Kisii Senator Richard Onyonka said that governance systems are designed to fail so that people can steal from Kenyans.
“Governance systems in this country is designed to fail by allowing avenues of looting state resources by leaders and creating dictators whose agenda is to grab as much as they can so that during elections they buy you to vote for them again! The cycle goes on and on. Be vigilant!” he said.
He called for immediate action to address this crucial issue, claiming that an ageing population will result in greater financial strain as people spend more on healthcare, risking poverty and building debt.
“Politicians and courts tarnish our image despite our efforts to address crucial issues. There isn’t even a single child’s Intensive Care Unit in a public Nairobi hospital. We’re less concerned about their corruption and more about them investing in proper equipment and medicine. Buying ambulances without essential supplies, like oxygen, is wasteful. Recently, a lawyer died in Murang’a due to lack of oxygen in an ambulance, preventing his transfer to the right hospital,” he said.

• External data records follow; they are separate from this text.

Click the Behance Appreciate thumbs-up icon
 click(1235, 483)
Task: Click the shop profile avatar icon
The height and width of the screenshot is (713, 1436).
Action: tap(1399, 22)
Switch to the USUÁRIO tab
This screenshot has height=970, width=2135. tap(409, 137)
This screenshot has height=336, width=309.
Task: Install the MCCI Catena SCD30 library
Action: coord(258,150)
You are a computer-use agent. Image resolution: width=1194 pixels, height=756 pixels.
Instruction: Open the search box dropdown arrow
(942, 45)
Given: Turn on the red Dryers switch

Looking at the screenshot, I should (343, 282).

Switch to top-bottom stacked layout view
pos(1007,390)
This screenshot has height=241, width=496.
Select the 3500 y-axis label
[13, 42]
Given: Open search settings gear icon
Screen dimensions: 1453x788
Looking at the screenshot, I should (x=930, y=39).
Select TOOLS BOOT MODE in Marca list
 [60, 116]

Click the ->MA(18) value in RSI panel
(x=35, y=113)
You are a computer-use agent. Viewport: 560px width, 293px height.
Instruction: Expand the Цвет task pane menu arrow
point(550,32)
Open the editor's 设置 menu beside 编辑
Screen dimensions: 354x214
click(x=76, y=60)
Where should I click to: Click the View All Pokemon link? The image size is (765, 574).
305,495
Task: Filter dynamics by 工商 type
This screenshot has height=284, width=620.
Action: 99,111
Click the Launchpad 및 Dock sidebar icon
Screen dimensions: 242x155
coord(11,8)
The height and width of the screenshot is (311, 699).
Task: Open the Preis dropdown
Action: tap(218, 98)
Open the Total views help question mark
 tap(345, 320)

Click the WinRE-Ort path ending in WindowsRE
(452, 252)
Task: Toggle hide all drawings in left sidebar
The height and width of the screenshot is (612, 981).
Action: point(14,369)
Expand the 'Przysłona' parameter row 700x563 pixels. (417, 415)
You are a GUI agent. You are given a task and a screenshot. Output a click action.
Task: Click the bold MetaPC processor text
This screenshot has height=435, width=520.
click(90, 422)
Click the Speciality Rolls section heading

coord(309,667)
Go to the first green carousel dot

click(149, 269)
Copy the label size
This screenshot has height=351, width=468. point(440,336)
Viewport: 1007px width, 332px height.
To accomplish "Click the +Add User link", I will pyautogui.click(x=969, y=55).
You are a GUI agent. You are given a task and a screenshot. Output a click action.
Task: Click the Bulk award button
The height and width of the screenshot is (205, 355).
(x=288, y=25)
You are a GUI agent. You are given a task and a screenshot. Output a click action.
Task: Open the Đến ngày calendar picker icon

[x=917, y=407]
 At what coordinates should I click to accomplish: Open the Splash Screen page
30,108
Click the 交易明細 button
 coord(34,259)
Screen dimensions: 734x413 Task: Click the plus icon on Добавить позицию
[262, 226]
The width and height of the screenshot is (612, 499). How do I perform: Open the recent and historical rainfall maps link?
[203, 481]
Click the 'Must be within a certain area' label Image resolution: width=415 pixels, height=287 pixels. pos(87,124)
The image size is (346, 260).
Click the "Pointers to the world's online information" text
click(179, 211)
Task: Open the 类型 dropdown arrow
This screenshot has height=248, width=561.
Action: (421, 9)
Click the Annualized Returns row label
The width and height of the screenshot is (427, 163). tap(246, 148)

He warned Kenyans that government officials were not going to public hospitals despite knowing that they had killed them.
“A governor who runs a hospital fails to go to the same hospital for treatment and goes to a private facility. It’s like baking bread to sell and buying bread from the next bakery to eat,” the deputy SG said.
Doctors said that insurance cards were not a solution to the challenges in the health sector, warning that they can be depleted and are rarely used during emergencies.
“That card is useless since if you have an emergency, you will be taken to a nearby public hospital. You can also remember that former Minister Raphael Tuju was taken to Kijabe Hospital, and he was lucky because it was a mission hospital that ran better,” the deputy SG said.
Way forward
The stories of Melky, Juliet, and countless others reveal a stark reality: Kenya’s healthcare system is in crisis. Victims and medical teams believe that the tragic deaths and suffering highlight the urgent need for comprehensive reforms that address systemic issues, enhance accessibility, and improve the quality of care.
He called on the Ministry of Health to collaborate with all stakeholders to enhance healthcare delivery, engage the community, and public awareness campaigns can educate citizens on their health rights, empower them to seek quality care, and foster a culture of accountability.
Despite the challenges, there is hope. Melky’s journey, though fraught with obstacles, is a testament to resilience and determination. His story is not just one of suffering but also strength.
“I am alive today because I found support in friends and family. It’s not easy, but I hope my story inspires others to seek help and fight for their health,” he said, embodying the spirit of survival.
The late Juliet’s courage in the face of her illness reminds us of the importance of fighting for better healthcare, not just for ourselves but for future generations.
“I fought for myself and every woman out there facing the same battle. I want change; I want better healthcare for everyone,” she said, leaving behind a legacy of strength and advocacy.